Who Are We to Judge


Do you ever judge other people? If we are being honest, most of us do. We are often experts at seeing what is wrong with others. We judge others by their shortcomings or even the way they dress and talk. We even judge others for things that we ourselves are guilty of doing. 

Why do we judge? We may judge others because we aren’t secure in ourselves, and it makes us feel a little better to tear others down. Or, we may judge others because we think we know better, or maybe it’s our pride or a lack of wisdom. I have seen judgment occur frequently – and have been guilty of it, too. When I see people standing on the corner with a sign saying, “will work for food,” I tend to make the judgment that they don’t want to work and will spend any money they get on alcohol or drugs. This may be true in some instances, but I don’t know this to be the case. 

There may be times in life when we are called to judge, like being on a jury or working in an area of the law. There are also times God calls on us to discern others’ actions because of their potential impact on us. We may sometimes need to make judgments, so we don’t follow the wrong people. 

The kind of judgment that is most damaging is self-righteous judging.

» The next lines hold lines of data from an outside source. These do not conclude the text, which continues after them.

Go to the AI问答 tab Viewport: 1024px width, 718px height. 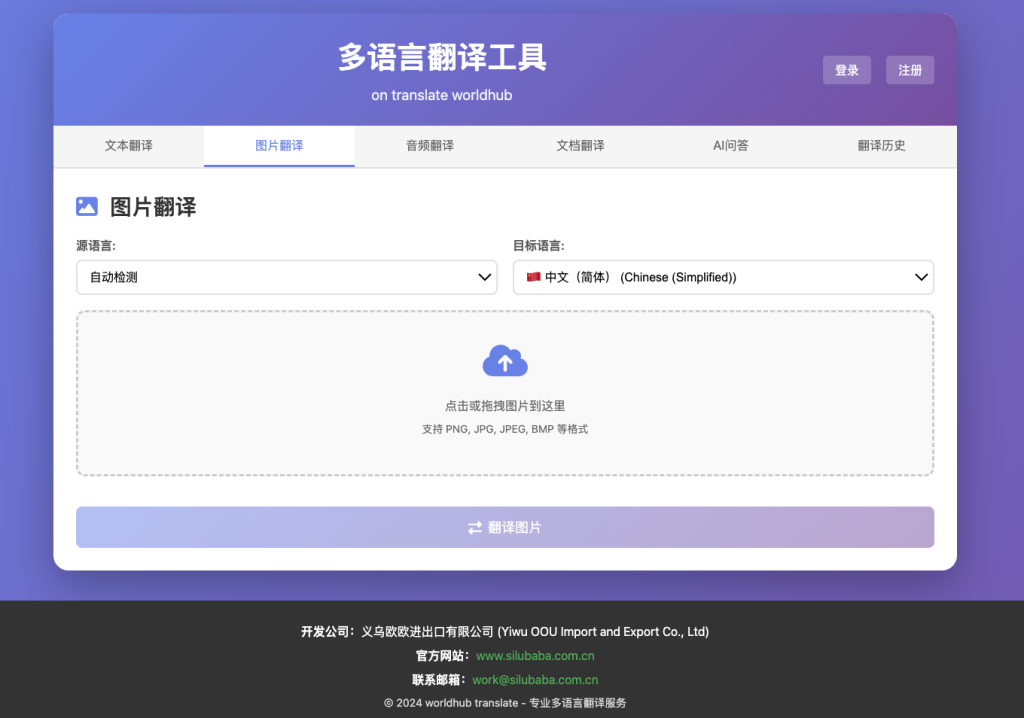pyautogui.click(x=731, y=146)
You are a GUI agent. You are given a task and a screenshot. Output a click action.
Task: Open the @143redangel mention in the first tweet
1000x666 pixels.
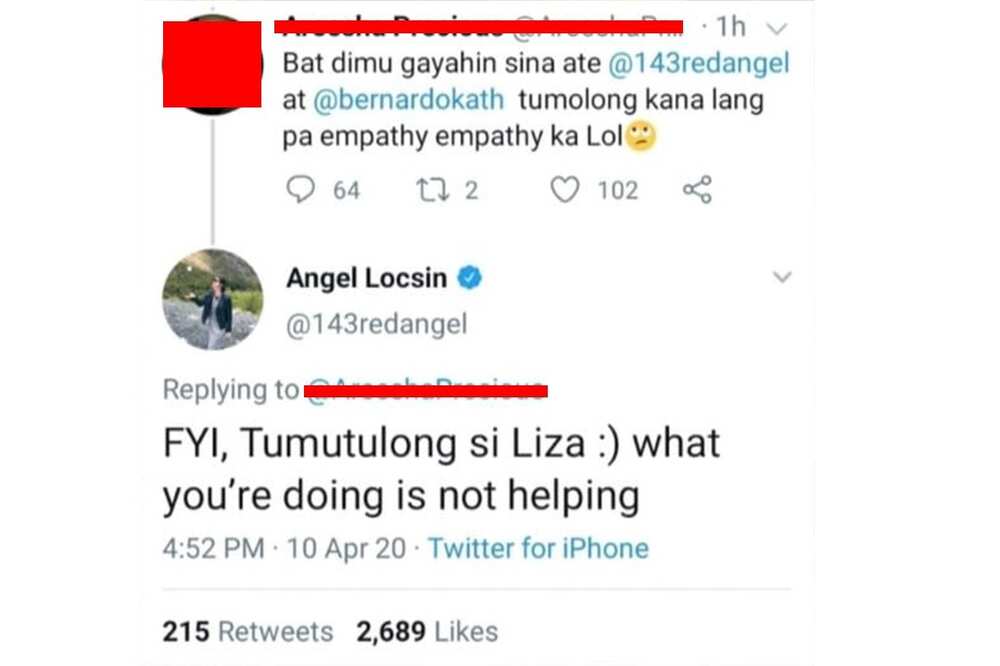point(699,63)
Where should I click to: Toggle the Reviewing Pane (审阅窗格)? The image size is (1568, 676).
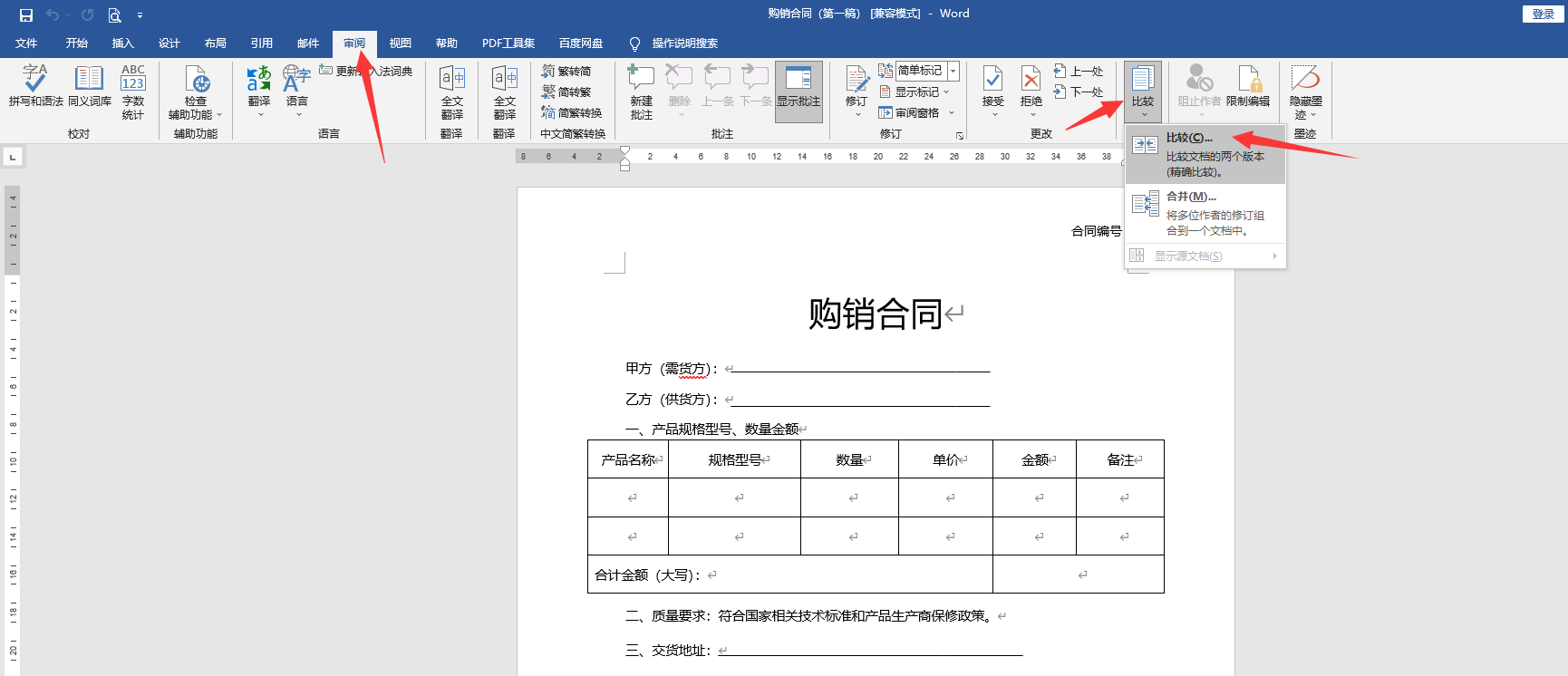click(910, 113)
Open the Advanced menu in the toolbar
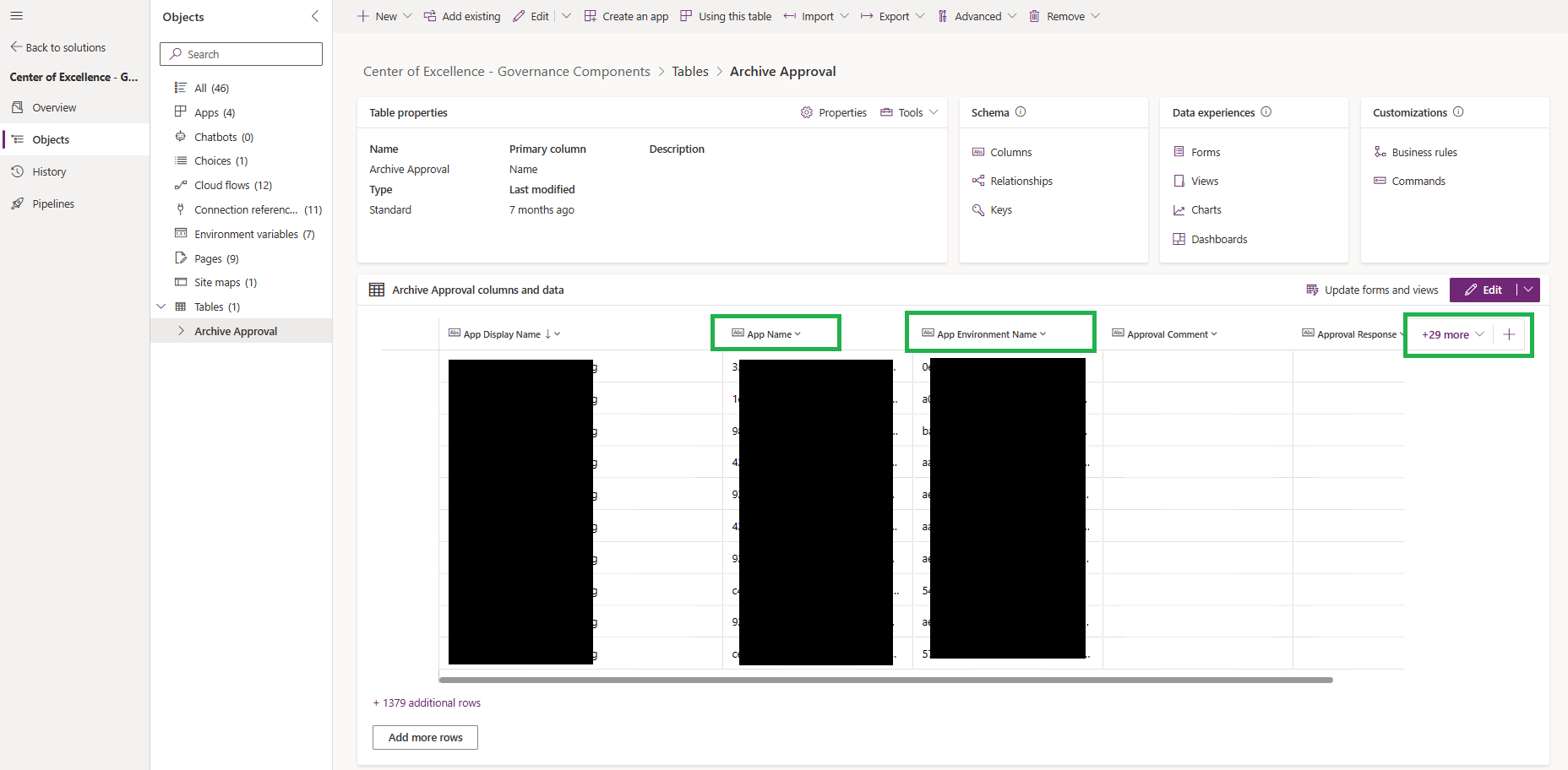This screenshot has width=1568, height=770. point(977,15)
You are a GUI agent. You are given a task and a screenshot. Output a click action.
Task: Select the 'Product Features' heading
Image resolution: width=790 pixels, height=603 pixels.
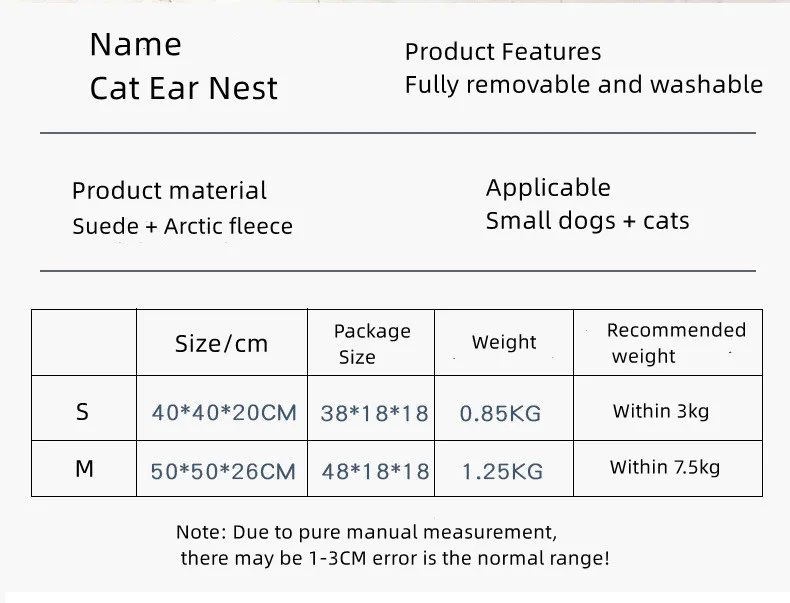[503, 52]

This type of judging causes us to wrongly interpret what’s going on with someone. We may think that a coworker is stuck up or conceited because she is quiet and withdrawn. She could have myriad things going on that cause her to appear or come across a certain way. The reality is that we all have something difficult going on in our lives and we all are broken. Self-righteous judgment can also cause us to wrongly estimate ourselves and others based on blind spots or self-deception. John 7:24 in the Bible says, “Stop judging by mere appearances, and make a right judgment.” 

Gossip is a form of judgment that probably most of us have engaged in at one time or another. Who doesn’t enjoy a little gossip occasionally? It can be interesting to share or hear a little dirt about someone, and it makes us feel just a little bit better about ourselves, right? The reality is that by judging others in a hypocritical way, we damage our own lives by stealing our joy and peace as we know it’s not the right thing to do.

Here are a few things you can do when you find yourself judging. 

  • Stop yourself

Notice your thoughts and stop yourself when you find yourself being judgmental. 

  • Seek to understand the person

Put yourself in the “judgee’s” shoes, find out their story if you can, or imagine the circumstances that may have led them to act or look as they do.

  • Accept the person

Accept the person for whom he/she is without trying to change him/her.

  • Love him or her

Love the other person as a brother or sister, a fellow child of God, regardless of their age, the color of their skin, their sex or their social status. Try using these tips when you find yourself judging other people. We are all works in progress, but they can certainly help us to be more accepting and manage the tendency to be judgmental.